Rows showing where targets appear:
+ + + + + + +

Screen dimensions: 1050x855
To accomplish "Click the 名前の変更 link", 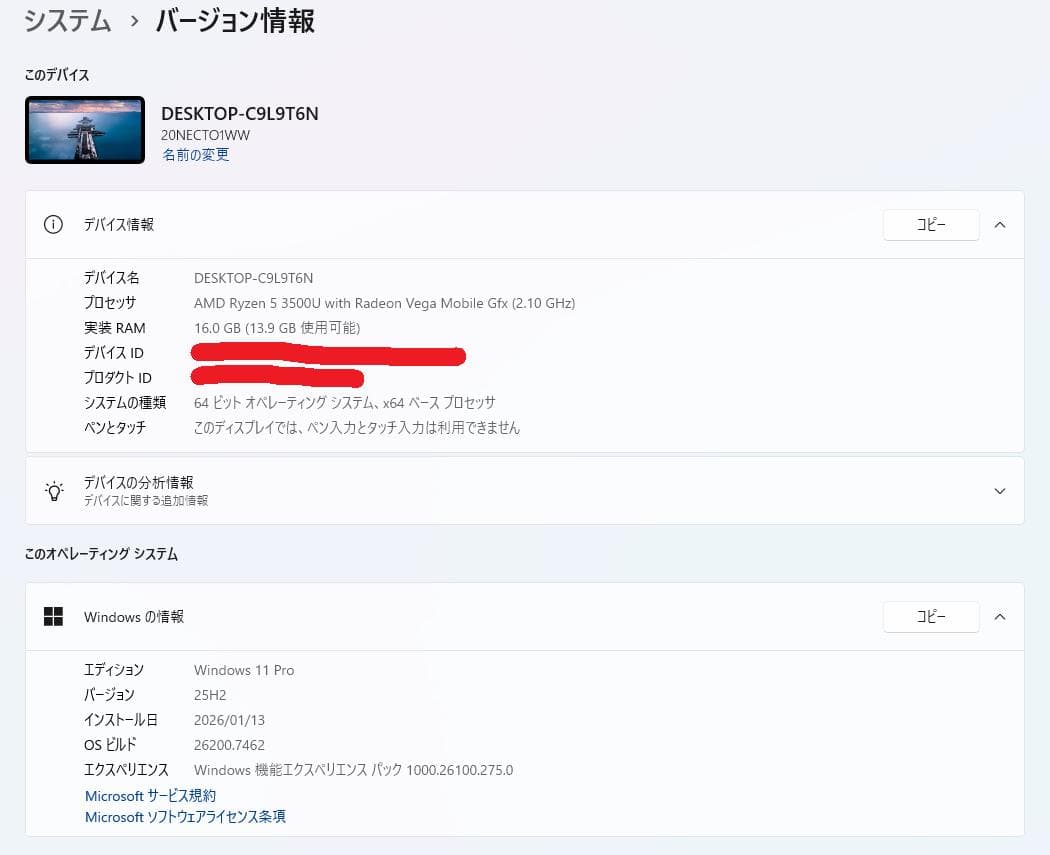I will coord(195,155).
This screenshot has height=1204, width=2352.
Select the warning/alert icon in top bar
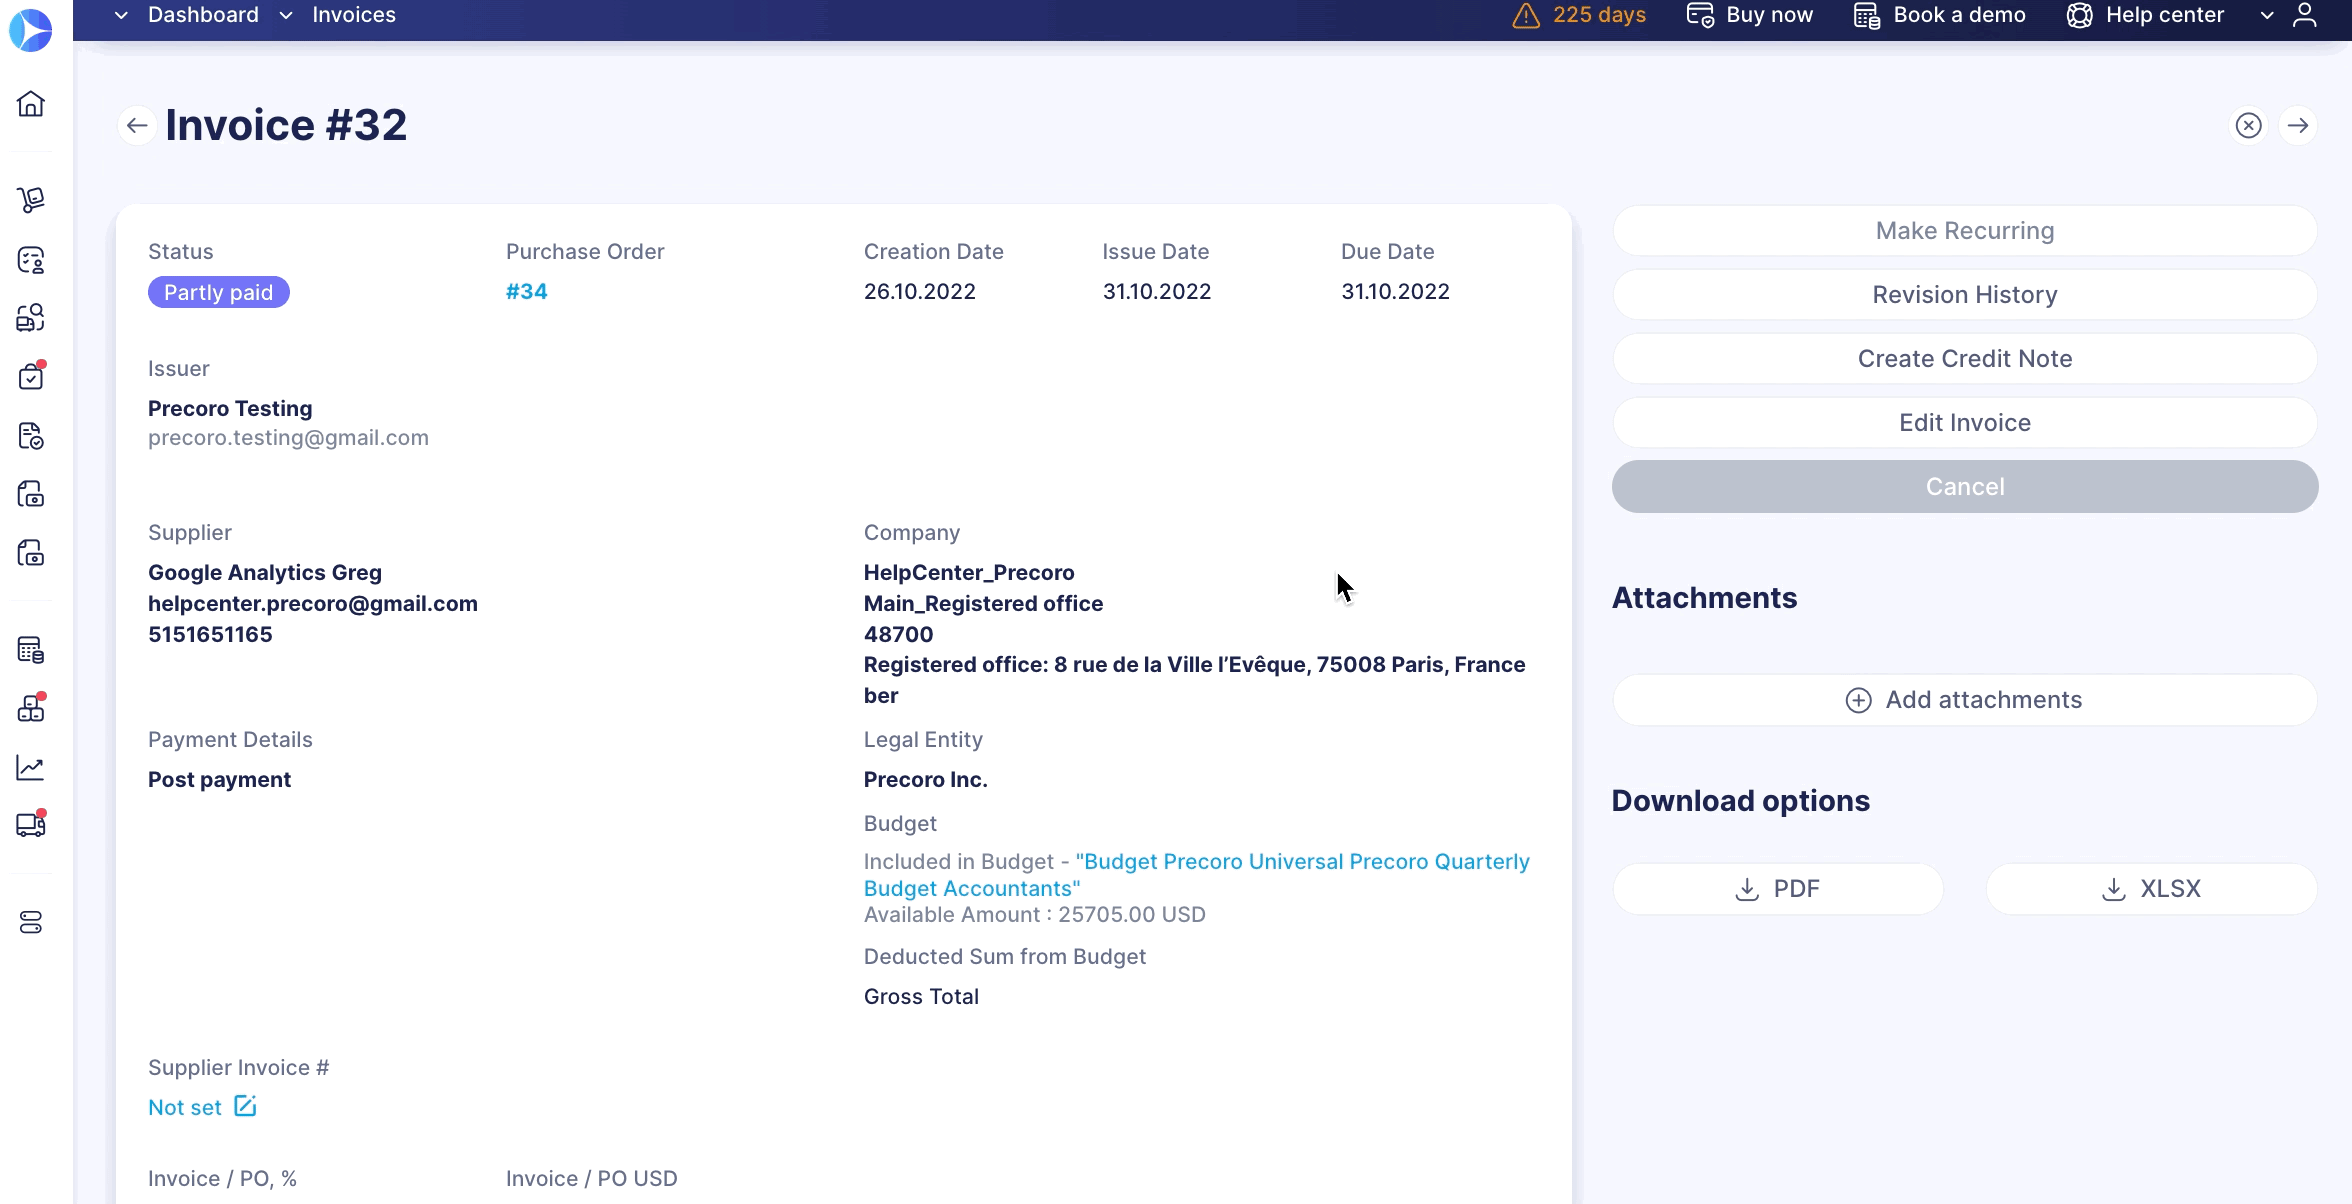[x=1525, y=15]
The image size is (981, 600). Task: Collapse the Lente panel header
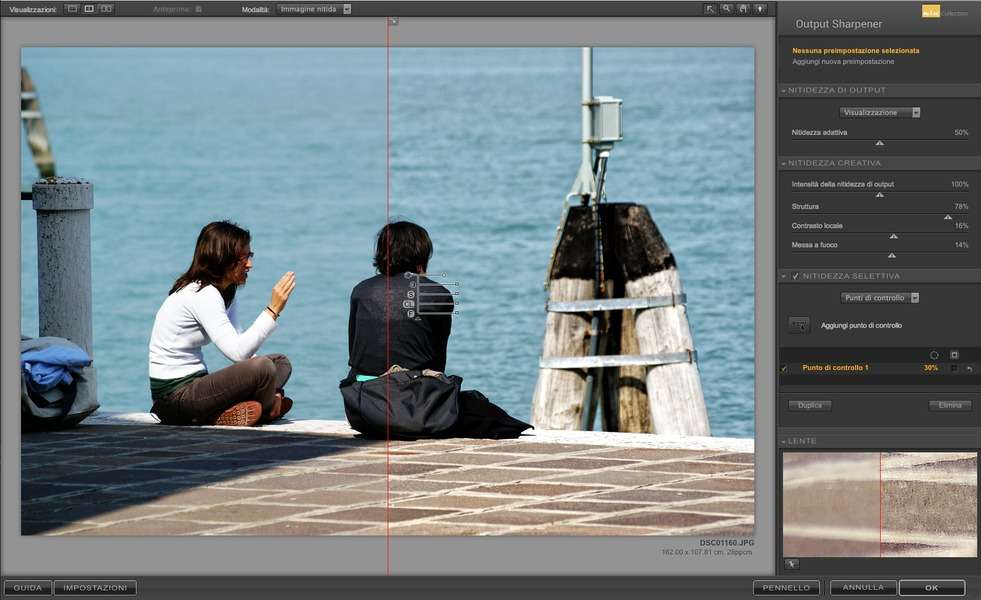click(x=783, y=441)
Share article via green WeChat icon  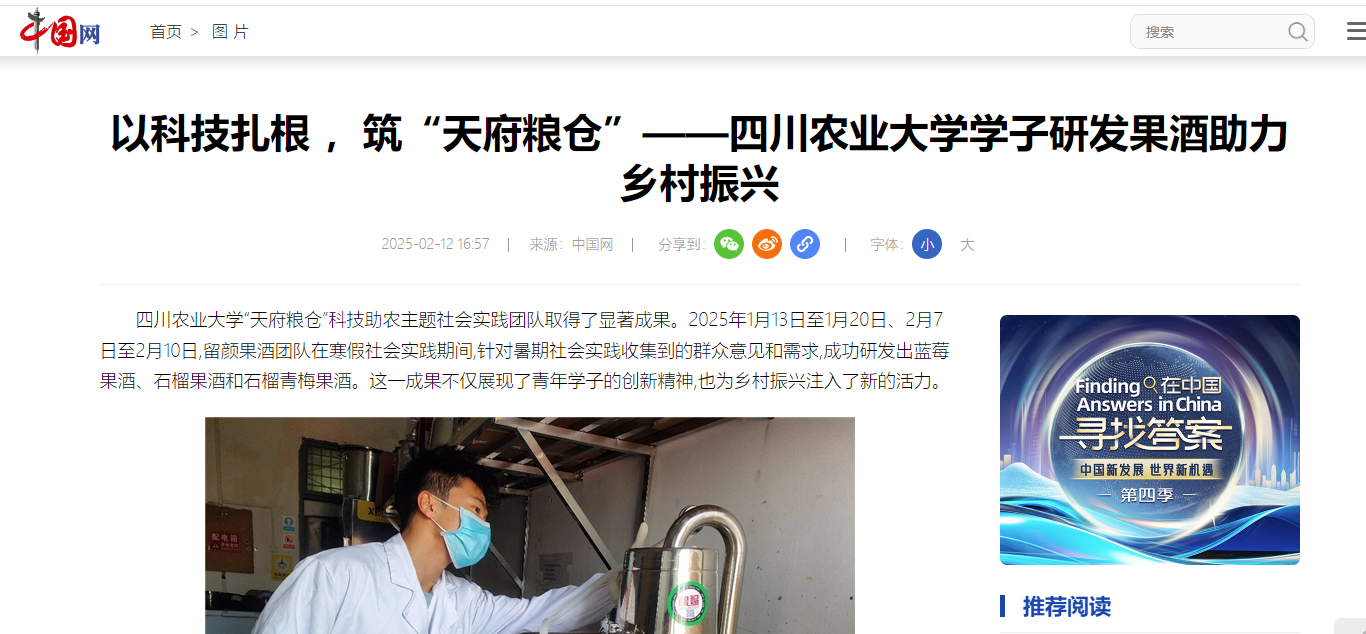(x=729, y=244)
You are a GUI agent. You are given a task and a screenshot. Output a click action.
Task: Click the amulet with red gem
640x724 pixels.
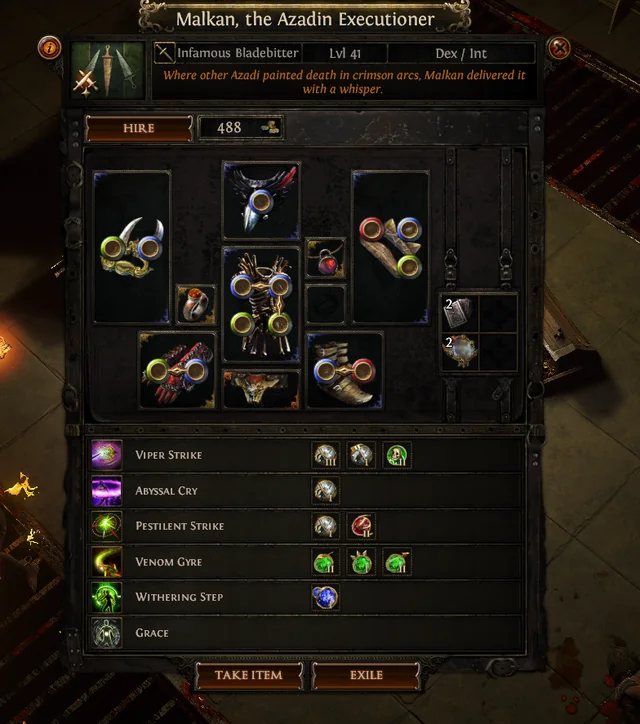coord(326,258)
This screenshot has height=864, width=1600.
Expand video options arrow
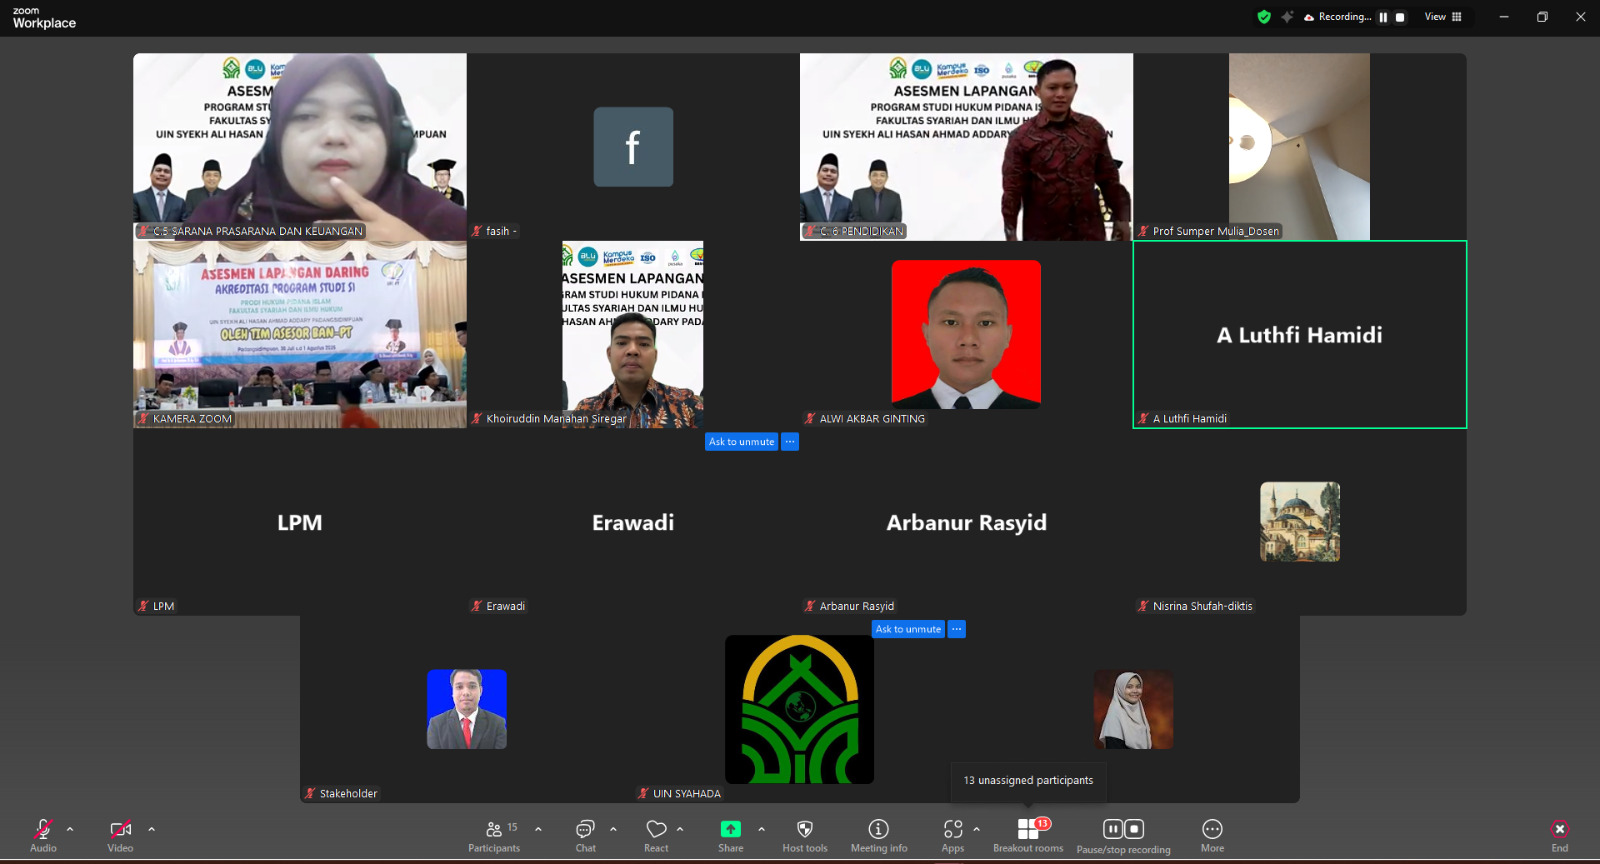pos(152,829)
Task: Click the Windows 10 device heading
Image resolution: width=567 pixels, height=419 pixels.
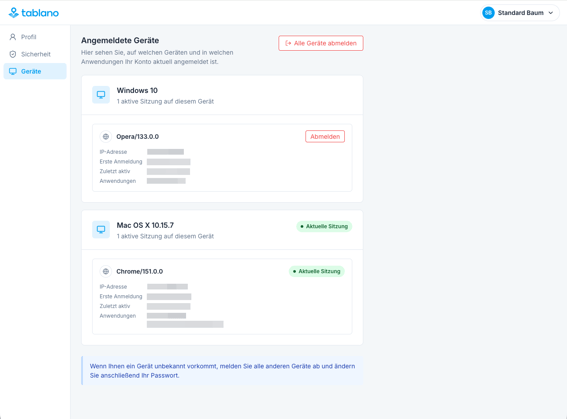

+ + + + + + +

PROBLEM DESCRIPTION>
Reproduce the rows above word for word, from the line containing "You are a GUI" through the end of the rows, with both ends included. Leave the pictures out of your answer.

EXERCISE SOLUTION>
You are a GUI agent. You are given a task and a screenshot. Output a click action.
Task: Click the amulet with red gem
640x724 pixels.
coord(326,258)
This screenshot has height=864, width=1600.
Expand video options arrow
pos(152,829)
Task: Click the Windows 10 device heading
Image resolution: width=567 pixels, height=419 pixels.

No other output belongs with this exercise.